*** Materials provided ***

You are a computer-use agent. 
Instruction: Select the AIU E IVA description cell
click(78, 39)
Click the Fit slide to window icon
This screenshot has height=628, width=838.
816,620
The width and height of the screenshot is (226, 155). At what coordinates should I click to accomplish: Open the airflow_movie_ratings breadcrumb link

*** End of Materials provided ***
*** Materials provided ***

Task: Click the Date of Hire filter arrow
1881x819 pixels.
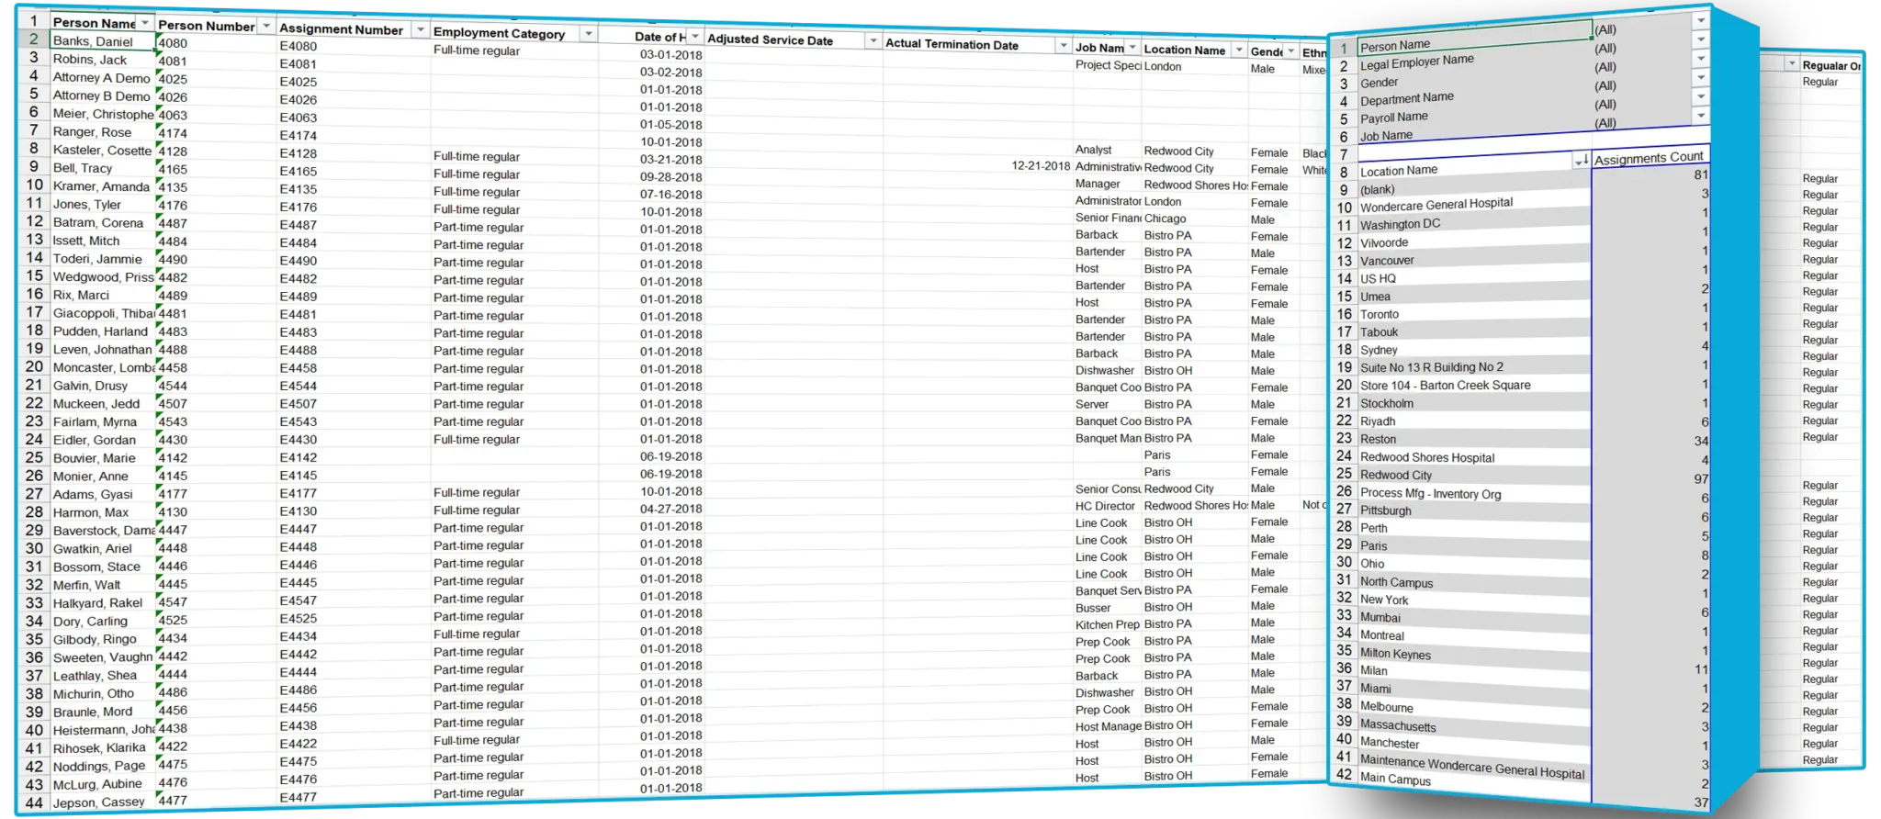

*** End of Materials provided ***

The entries above hold a line with "Instruction: Select the" and a later line with "The width and". Write out exactly those lines and all lines between, nothing more.

### Response area
Instruction: Select the AIU E IVA description cell
click(78, 39)
Click the Fit slide to window icon
This screenshot has height=628, width=838.
816,620
The width and height of the screenshot is (226, 155). At what coordinates should I click to accomplish: Open the airflow_movie_ratings breadcrumb link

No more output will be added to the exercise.